▶ **Work order**: Every record needs to be set down again without a single difference.

▶ **Data for processing**:
"""
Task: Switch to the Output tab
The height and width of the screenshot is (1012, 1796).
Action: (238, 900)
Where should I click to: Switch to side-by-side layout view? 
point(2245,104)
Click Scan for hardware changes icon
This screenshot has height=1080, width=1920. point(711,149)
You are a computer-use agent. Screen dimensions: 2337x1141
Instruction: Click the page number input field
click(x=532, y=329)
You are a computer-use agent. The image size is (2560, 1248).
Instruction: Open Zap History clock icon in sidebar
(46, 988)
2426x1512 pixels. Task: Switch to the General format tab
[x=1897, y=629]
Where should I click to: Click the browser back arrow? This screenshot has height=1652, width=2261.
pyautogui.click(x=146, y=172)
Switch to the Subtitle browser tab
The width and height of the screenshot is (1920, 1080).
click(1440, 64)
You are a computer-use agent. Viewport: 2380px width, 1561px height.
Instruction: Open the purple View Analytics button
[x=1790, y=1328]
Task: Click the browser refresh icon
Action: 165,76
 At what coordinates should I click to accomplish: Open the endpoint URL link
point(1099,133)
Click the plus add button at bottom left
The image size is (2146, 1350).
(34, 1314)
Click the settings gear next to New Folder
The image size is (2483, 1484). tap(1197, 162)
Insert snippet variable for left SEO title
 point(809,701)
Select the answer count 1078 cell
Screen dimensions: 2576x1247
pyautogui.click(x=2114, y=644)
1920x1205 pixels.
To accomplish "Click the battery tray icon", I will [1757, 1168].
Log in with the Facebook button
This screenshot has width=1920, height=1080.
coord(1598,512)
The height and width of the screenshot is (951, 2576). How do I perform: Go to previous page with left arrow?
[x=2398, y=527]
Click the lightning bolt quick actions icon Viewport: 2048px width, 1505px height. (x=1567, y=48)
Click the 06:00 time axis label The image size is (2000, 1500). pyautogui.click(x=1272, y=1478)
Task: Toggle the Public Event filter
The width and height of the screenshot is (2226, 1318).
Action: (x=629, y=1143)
"""
▶ **Result**:
Task: Switch to the Output tab
The height and width of the screenshot is (1012, 1796).
Action: (238, 900)
Where should I click to: Switch to side-by-side layout view? 
point(2245,104)
Click Scan for hardware changes icon
This screenshot has height=1080, width=1920. point(711,149)
You are a computer-use agent. Screen dimensions: 2337x1141
Instruction: Click the page number input field
click(x=532, y=329)
You are a computer-use agent. The image size is (2560, 1248).
Instruction: Open Zap History clock icon in sidebar
(46, 988)
2426x1512 pixels. Task: Switch to the General format tab
[x=1897, y=629]
Where should I click to: Click the browser back arrow? This screenshot has height=1652, width=2261.
pyautogui.click(x=146, y=172)
Switch to the Subtitle browser tab
The width and height of the screenshot is (1920, 1080).
click(1440, 64)
You are a computer-use agent. Viewport: 2380px width, 1561px height.
Instruction: Open the purple View Analytics button
[x=1790, y=1328]
Task: Click the browser refresh icon
Action: 165,76
 At what coordinates should I click to accomplish: Open the endpoint URL link
point(1099,133)
Click the plus add button at bottom left
The image size is (2146, 1350).
(34, 1314)
Click the settings gear next to New Folder
The image size is (2483, 1484). tap(1197, 162)
Insert snippet variable for left SEO title
 point(809,701)
Select the answer count 1078 cell
Screen dimensions: 2576x1247
pyautogui.click(x=2114, y=644)
1920x1205 pixels.
To accomplish "Click the battery tray icon", I will [1757, 1168].
Log in with the Facebook button
This screenshot has width=1920, height=1080.
coord(1598,512)
The height and width of the screenshot is (951, 2576). How do I perform: Go to previous page with left arrow?
[x=2398, y=527]
Click the lightning bolt quick actions icon Viewport: 2048px width, 1505px height. (x=1567, y=48)
Click the 06:00 time axis label The image size is (2000, 1500). pyautogui.click(x=1272, y=1478)
Task: Toggle the Public Event filter
The width and height of the screenshot is (2226, 1318).
Action: (x=629, y=1143)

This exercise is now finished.